──────── TEXTE PRÉSENTÉ ────────

Eviter le gaspillage ou prévenir la pénurie ? Les deux mon capitaine ? Toujours est-il que le gouvernement va rendre obligatoire la vente à l’unité de certains antibiotiques en rupture de stock, selon une source gouvernementale, obtenue par franceinfo, ce mercredi. Des encouragements en ce sens avaient déjà été effectués, mais sans résultat probant.
L’idée n’est pas stupide, en soi. Aux Etats-Unis ou aux Pays-Bas, certains médicaments sont, depuis longtemps, distribués gélule par gélule. Mais on est en droit de se demander si la conjoncture ne presse pas un peu ce gouvernement face à des médicaments qui sont, pour la plupart, fabriqués en Chine et donc voués à une instabilité chronique.
Vente à l’unité : 0,1 % des actes de délivrance de médicaments en 2022
Appliquant une promesse du candidat Macron en 2017, le gouvernement avait rendu possible la vente de certains médicaments à l’unité en mai 2022, dans les pharmacies. Un dispositif censé lutter contre le gaspillage et la résistance aux antibiotiques, mais qui était resté pour le moins marginal.

──────── DONNÉES ÉTUDIÉES ────────

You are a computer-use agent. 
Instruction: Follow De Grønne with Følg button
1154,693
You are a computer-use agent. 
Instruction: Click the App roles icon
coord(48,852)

────────
──────── DONNÉES ÉTUDIÉES ────────

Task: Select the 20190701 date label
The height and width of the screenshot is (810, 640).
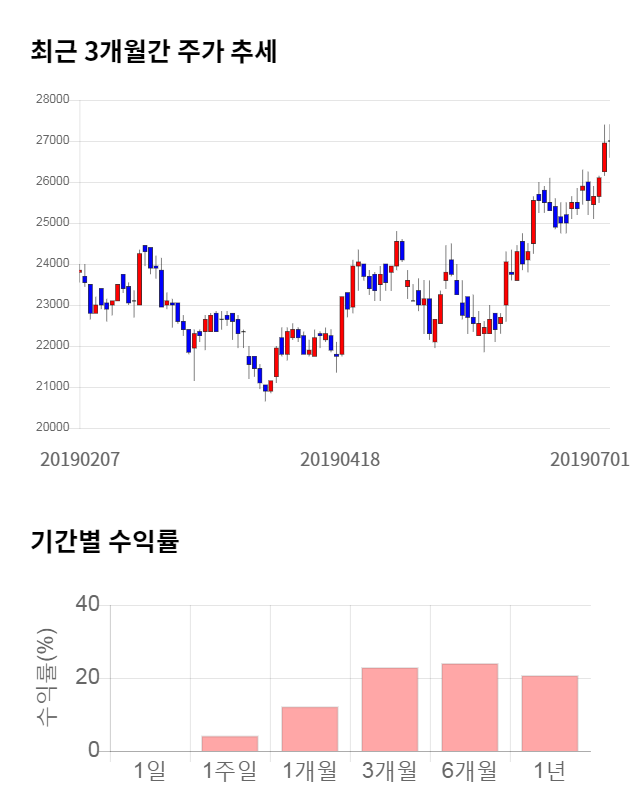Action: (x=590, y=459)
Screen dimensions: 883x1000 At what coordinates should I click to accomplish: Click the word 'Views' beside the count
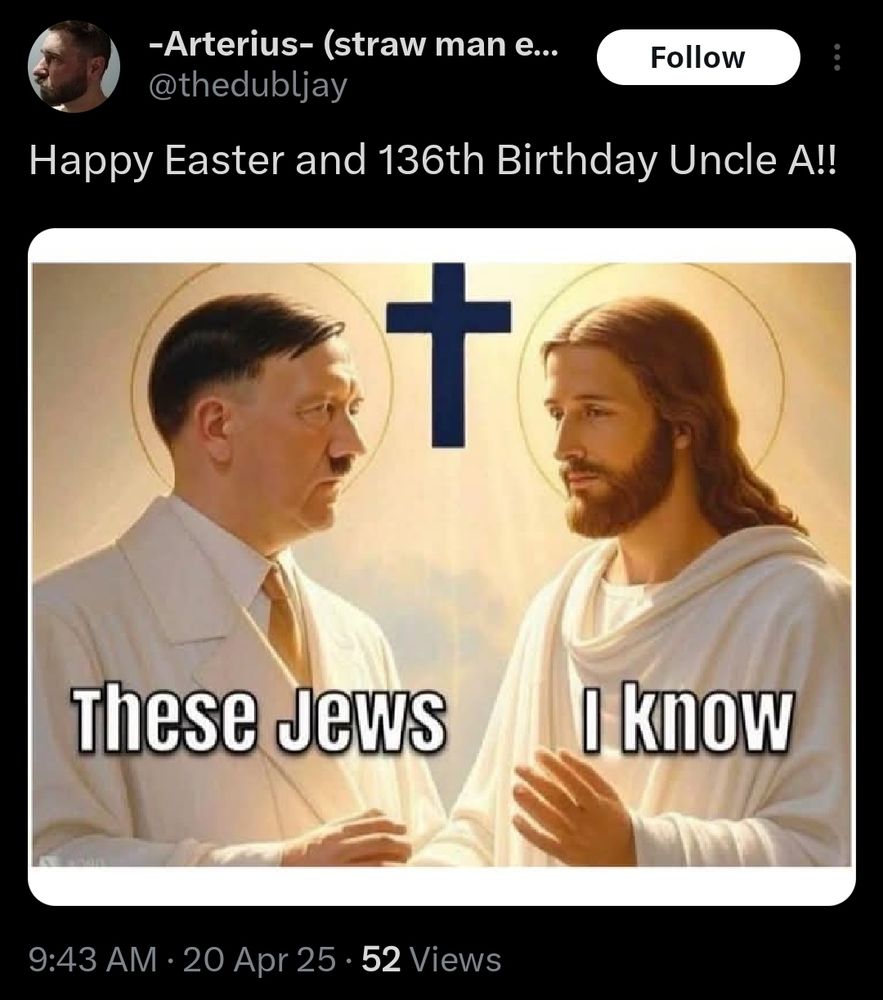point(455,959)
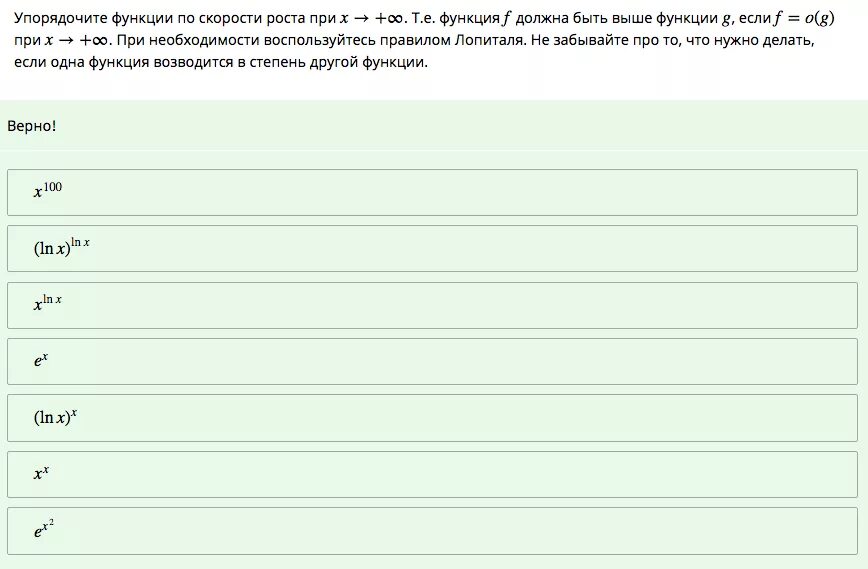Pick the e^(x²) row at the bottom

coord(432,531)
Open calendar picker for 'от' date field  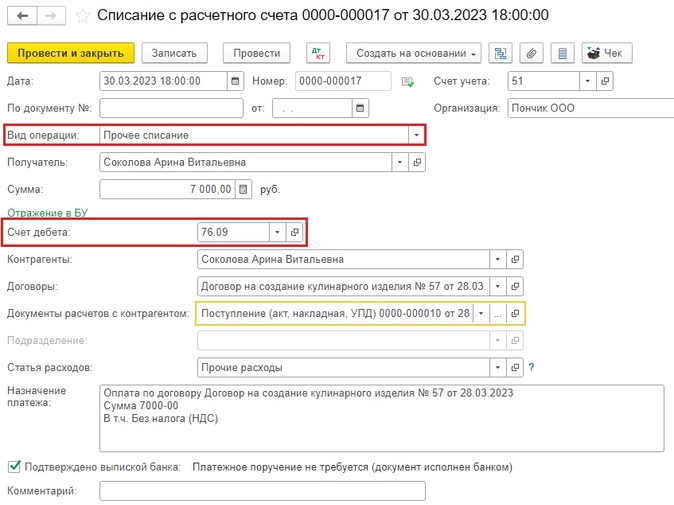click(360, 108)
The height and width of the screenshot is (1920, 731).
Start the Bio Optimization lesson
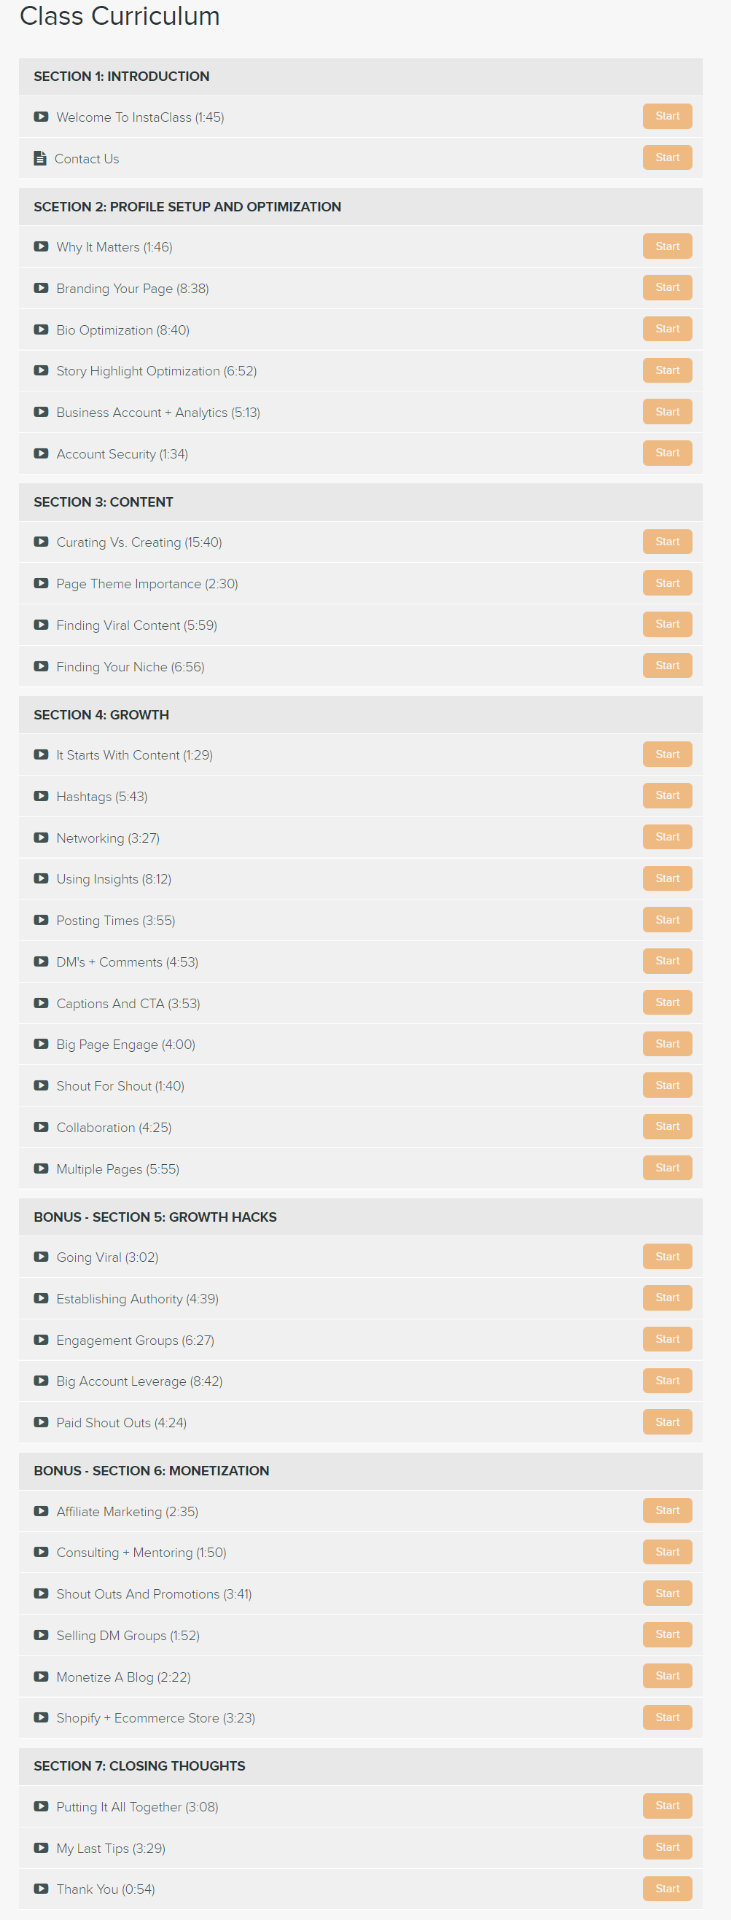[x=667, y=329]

────────

* _TRAVAIL DEMANDÉ_:
• a. Réécrivez sous forme de liste le paragraphe de l'article sur la vente d'antibiotiques à l'unité qui commence par « Appliquant une promesse ». Conservez ses faits principaux.
• b. Rédigez la suite de l'article sur la vente d'antibiotiques à l'unité, à partir de sa dernière phrase.

* _RÉPONSES PAR CONSIGNE_:
• a.
- En mai 2022, le gouvernement a rendu possible la vente de certains médicaments à l'unité en pharmacie.
- Cette mesure appliquait une promesse faite par le candidat Macron en 2017.
- Le dispositif devait lutter contre le gaspillage et la résistance aux antibiotiques.
- Il est resté pour le moins marginal.

• b.
« On a délivré 772.000 médicaments à l’unité entre mai et décembre 2022, avec environ 20.000 officines », qui ont chacune réalisé en moyenne 38 actes, détaille Philippe Besset, président de la Fédération des syndicats pharmaceutiques de France (FSPF). En bref, la dispensation à l’unité a représenté jusqu’alors 0,1 % des actes de délivrance de médicaments, bien que l’Assurance maladie rembourse un euro à l’officine pour chaque vente.
Cette fois, ce sera donc obligatoire ! Quand l’hiver arrive, on prend ses précautions. Concrètement, quand certains antibiotiques seront en pénurie, les pharmaciens devront les délivrer cachet par cachet au patient qui présentera une ordonnance, plutôt que de lui vendre la boîte entière.
Pas de boîtes de médicaments à moitié consommées
L’objectif ? La « responsabilisation » des Français sur l’usage des médicaments. Selon l’Institut international de recherche anti-contrefaçon de médicaments (IRACM), un Français gaspillait, en 2019, 1,5 kg de médicaments par an en moyenne. Et puis c’est une manière de lutter contre l’antibiorésistance en limitant leur usage : la France fait effectivement partie des pays qui consomment le plus d’antibiotiques en Europe.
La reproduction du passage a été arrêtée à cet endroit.